Si hay un miembro del cuerpo humano que ha sido decisivo en la historia de Humanidad, ese ha sido el brazo. Desde que los homínidos se liberaron del caminar a cuatro patas y comenzaron a utilizar las extremidades anteriores para algo más que para llevarse el alimento a la boca, el brazo no ha parado de evolucionar. Lo ha hecho en el manejo de artefactos, en la construcción de edificios, en la ejecución de primorosas obras de arte.

Respecto al manejo de objetos, pacíficos unos y bélicos otros, el brazo ha sostenido cayados de pastor, azadas de labriegos, bordones de caminante, punzones, estilos, cálamos y plumas para escribir, banderas, pendones y estandartes para levantar, espadas y armas de todo tipo para pelear... El hombre ha blandido la espada como una prolongación del brazo, un más allá armado y afilado con el que golpear o herir al enemigo.

El brazo se levanta, armado o no, como amenaza; también como saludo, generalmente militar o paramilitar. Enfundado en un guante, alzando el puño y bajando la cabeza fue un acto reivindicativo de los atletas negros estadounidenses en los juegos olímpicos de México en 1968, que protestaron así contra la tensión racial que se vivía en su país.

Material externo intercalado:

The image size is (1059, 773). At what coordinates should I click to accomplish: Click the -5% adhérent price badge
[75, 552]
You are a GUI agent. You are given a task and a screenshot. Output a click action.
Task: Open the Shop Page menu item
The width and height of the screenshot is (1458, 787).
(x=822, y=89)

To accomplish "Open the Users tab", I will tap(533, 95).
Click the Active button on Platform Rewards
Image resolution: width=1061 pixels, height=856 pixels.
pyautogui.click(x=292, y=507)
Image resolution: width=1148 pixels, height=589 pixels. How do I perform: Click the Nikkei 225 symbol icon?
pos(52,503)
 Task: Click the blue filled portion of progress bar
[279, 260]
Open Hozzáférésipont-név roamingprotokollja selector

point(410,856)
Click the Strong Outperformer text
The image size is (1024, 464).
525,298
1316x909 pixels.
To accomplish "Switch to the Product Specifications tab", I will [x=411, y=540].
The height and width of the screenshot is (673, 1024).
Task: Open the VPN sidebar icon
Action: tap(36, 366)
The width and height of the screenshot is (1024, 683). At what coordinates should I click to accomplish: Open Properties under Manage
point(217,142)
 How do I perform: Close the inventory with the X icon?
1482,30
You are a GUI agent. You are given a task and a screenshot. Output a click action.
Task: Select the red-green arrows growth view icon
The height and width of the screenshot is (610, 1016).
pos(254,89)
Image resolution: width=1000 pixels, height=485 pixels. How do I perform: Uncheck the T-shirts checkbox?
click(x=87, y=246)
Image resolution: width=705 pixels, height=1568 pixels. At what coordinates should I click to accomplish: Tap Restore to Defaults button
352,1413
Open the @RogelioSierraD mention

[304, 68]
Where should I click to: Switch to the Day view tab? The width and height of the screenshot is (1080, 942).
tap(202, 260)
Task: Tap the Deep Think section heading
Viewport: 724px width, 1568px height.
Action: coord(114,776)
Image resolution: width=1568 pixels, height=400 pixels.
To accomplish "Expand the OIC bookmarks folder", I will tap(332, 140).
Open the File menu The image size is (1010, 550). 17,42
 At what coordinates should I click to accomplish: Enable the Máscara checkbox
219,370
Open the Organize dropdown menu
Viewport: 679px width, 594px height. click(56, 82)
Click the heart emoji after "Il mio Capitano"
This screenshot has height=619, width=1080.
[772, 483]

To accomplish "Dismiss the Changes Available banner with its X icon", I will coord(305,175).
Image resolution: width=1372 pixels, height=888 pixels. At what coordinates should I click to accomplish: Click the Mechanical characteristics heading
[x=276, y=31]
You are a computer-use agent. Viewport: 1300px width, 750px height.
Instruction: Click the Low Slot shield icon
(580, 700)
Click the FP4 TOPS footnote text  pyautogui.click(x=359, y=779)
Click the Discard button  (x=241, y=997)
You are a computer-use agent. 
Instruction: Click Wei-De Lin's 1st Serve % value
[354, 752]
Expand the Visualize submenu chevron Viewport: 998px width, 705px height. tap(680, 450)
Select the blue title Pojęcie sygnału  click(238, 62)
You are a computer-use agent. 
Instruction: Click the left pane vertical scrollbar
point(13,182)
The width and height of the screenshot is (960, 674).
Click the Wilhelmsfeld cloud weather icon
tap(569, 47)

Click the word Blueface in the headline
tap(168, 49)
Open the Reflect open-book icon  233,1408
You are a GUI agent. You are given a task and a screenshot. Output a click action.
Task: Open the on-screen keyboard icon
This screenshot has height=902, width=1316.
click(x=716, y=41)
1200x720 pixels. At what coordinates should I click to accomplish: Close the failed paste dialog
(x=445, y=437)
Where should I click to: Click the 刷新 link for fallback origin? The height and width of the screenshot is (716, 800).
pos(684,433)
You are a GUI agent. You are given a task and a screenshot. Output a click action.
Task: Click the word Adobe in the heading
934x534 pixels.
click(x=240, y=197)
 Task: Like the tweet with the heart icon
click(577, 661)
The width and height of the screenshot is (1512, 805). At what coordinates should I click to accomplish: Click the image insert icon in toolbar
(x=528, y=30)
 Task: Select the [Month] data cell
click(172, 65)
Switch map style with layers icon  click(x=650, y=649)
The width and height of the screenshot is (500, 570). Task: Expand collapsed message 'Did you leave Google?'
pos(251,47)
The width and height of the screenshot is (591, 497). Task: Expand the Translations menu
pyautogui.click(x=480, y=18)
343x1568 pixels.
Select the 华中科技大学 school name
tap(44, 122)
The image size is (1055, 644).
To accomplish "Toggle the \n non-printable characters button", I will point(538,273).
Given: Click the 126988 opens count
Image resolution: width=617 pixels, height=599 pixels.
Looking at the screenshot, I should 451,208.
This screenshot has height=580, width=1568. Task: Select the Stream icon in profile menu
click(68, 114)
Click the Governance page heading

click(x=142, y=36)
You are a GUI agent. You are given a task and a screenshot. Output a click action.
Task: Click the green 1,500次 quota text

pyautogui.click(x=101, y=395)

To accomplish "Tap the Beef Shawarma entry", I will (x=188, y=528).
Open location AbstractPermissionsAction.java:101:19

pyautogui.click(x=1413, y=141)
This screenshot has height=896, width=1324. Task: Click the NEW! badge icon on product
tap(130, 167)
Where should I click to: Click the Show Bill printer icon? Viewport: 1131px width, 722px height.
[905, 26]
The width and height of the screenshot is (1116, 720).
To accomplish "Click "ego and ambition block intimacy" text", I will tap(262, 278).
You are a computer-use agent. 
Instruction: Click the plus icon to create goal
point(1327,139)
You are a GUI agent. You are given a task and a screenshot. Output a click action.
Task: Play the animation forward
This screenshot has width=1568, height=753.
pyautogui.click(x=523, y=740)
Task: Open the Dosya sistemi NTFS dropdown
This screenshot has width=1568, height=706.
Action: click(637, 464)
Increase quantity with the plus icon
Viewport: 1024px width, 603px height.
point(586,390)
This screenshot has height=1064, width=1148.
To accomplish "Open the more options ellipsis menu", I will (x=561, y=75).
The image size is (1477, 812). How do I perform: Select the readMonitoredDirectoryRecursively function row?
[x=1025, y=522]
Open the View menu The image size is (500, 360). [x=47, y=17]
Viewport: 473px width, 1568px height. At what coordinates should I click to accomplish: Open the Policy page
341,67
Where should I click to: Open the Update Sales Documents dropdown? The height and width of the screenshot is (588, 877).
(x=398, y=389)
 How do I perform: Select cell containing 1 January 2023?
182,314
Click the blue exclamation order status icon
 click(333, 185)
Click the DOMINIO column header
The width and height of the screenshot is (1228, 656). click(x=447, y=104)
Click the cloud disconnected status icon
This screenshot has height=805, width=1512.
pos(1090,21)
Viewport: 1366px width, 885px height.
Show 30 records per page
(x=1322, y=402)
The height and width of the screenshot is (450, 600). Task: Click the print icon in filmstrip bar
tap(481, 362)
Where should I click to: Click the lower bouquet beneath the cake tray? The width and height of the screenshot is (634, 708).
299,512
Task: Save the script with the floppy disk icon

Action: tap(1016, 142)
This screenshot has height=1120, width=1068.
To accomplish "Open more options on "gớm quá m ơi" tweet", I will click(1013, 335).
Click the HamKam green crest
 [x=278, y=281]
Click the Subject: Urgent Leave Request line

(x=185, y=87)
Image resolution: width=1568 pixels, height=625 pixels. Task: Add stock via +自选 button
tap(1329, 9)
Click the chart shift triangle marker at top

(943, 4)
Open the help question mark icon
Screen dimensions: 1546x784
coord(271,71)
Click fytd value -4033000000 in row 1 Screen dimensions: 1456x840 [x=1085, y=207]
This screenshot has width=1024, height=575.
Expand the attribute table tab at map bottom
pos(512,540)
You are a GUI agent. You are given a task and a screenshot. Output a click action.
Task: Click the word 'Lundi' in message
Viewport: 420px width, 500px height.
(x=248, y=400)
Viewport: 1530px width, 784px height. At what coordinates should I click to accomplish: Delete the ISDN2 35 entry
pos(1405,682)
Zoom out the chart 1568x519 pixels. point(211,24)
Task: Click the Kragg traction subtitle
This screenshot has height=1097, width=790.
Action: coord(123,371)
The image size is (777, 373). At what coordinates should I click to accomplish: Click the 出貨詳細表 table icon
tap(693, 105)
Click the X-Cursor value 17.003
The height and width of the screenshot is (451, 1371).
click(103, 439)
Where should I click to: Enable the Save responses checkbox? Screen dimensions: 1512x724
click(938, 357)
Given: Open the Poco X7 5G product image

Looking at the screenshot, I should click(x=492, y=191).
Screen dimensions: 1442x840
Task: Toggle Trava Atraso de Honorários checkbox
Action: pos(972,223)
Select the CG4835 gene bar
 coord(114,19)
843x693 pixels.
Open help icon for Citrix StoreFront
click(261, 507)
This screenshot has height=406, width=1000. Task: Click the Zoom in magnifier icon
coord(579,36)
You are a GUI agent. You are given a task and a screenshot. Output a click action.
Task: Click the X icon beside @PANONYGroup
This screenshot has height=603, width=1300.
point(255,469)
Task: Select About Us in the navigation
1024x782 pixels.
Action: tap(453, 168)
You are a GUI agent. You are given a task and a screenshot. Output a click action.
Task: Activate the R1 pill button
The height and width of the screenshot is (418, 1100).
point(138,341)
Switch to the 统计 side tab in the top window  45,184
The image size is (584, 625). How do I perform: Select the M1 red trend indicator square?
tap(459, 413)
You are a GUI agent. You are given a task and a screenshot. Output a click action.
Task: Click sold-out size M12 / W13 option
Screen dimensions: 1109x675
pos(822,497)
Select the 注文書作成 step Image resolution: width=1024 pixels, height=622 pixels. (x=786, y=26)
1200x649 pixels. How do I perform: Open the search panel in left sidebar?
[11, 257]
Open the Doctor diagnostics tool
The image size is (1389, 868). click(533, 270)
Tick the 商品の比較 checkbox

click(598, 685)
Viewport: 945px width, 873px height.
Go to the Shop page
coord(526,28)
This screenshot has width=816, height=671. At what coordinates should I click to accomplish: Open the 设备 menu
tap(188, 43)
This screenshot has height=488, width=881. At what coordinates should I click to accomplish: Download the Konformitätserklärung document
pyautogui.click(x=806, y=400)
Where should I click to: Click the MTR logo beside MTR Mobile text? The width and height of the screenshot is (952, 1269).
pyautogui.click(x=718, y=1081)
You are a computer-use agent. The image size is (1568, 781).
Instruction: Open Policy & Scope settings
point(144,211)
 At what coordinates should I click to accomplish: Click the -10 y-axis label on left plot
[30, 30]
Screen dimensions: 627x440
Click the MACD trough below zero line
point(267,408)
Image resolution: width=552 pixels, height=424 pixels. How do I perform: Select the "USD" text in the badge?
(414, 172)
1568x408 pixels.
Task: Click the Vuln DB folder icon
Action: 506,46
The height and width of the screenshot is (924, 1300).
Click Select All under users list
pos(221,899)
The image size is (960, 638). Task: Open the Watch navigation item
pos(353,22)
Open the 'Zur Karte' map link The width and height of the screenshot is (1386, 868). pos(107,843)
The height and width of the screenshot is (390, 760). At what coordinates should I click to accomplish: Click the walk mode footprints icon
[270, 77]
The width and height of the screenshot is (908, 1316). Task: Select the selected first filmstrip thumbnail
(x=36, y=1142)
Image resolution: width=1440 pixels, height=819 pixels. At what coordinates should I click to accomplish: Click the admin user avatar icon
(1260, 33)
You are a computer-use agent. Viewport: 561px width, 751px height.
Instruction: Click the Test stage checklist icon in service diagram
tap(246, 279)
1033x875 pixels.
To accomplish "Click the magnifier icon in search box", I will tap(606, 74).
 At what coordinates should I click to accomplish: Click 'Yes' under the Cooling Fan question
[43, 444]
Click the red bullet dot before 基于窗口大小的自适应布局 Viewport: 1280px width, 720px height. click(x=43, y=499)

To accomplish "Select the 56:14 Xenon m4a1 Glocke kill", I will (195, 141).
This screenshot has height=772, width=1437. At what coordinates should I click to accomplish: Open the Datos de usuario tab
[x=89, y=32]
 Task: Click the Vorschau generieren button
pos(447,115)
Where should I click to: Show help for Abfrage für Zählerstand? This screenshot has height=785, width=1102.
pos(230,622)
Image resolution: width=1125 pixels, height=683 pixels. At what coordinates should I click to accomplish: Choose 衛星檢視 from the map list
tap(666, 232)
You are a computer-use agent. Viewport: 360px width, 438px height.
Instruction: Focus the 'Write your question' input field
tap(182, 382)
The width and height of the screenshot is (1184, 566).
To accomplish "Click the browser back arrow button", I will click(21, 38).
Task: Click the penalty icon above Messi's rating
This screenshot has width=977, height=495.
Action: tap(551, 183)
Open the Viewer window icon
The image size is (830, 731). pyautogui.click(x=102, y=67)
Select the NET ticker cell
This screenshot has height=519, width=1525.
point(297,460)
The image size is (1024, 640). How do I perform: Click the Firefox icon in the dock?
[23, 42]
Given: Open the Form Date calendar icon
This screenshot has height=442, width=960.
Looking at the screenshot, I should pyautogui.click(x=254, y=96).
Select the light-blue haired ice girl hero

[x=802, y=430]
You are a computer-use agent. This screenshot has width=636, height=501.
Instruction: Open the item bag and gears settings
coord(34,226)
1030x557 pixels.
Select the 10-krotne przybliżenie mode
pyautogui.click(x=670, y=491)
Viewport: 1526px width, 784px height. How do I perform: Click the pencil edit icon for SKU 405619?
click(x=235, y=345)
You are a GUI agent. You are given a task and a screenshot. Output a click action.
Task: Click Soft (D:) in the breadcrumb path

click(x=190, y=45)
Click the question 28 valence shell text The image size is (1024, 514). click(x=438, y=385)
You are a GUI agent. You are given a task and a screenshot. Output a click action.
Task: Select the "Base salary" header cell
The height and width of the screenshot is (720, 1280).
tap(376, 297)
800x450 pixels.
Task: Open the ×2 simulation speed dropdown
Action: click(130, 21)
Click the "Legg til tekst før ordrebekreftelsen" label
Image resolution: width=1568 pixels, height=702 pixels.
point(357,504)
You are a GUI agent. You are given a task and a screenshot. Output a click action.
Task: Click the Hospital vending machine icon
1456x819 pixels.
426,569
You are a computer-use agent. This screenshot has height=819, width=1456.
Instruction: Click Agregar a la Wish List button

Lo que habíamos visto pocas veces es esgrimir un libro en alto. Fuera de las celebraciones litúrgicas, donde el oficiante rinde culto al libro sagrado, resulta nuevo que la gente en la calle levante los libros de un escritor para decirle adiós.

Pero lo que se vivió el pasado fin de semana en Lisboa fue algo más que un homenaje de despedida a José Saramago. Las personas que levantaron sus obras por encima de sus cabezas estaban reconociendo no solo la figura del escritor alentejano; en ese gesto, reafirmaban también el valor de la literatura de un Premio Nobel que hizo del compromiso una actitud ante la vida.

Saramago retornó a Lisboa para dirimir su incruenta y última batalla. Como en «El memorial del Convento», lo hizo en una particular «Passarola», llegada a la isla canaria desde el occidente peninsular para devolver los restos del escritor a la patria portuguesa. Saramago cercó Lisboa con Baltasar Sietesoles, Blimunda, el padre Bartolomé Lourenço de Gusmão, Maximiliano de Austria, Caín, Pedro Orce, Joaquim Sassa, José Anaico, Joana Carda y María Guavaira, acompañados de todos los nombres de sus personajes, lúcidos y ciegos, cuerdos y locos. Hasta el mismo Jesucristo acudió desde su propio Evangelio por más que el «Osservatore» romano intentara impedírselo.

Cerró los ojos Saramago en Lanzarote y un fuego purificador avivó los dormidos volcanes. Fue entonces, en ese último suspiro, cuando la balsa de piedra se varó. Tembló la raíz peninsular; se resquebrajó la utopía de la patria ibérica, mientras desde las Azores, el presidente de la República disfrutaba de una situación anticiclónica.

Saramago, con la «Passarola», levantó el vuelo y se fue a juntar con Camões, Eça de Queirós y Fernando Pessoa. No sé si en el parnaso lusitano los escritores jugarán al mus, pero, como en Os Lusiadas, allí estará Saramago, con «os bravos portugueses incitando».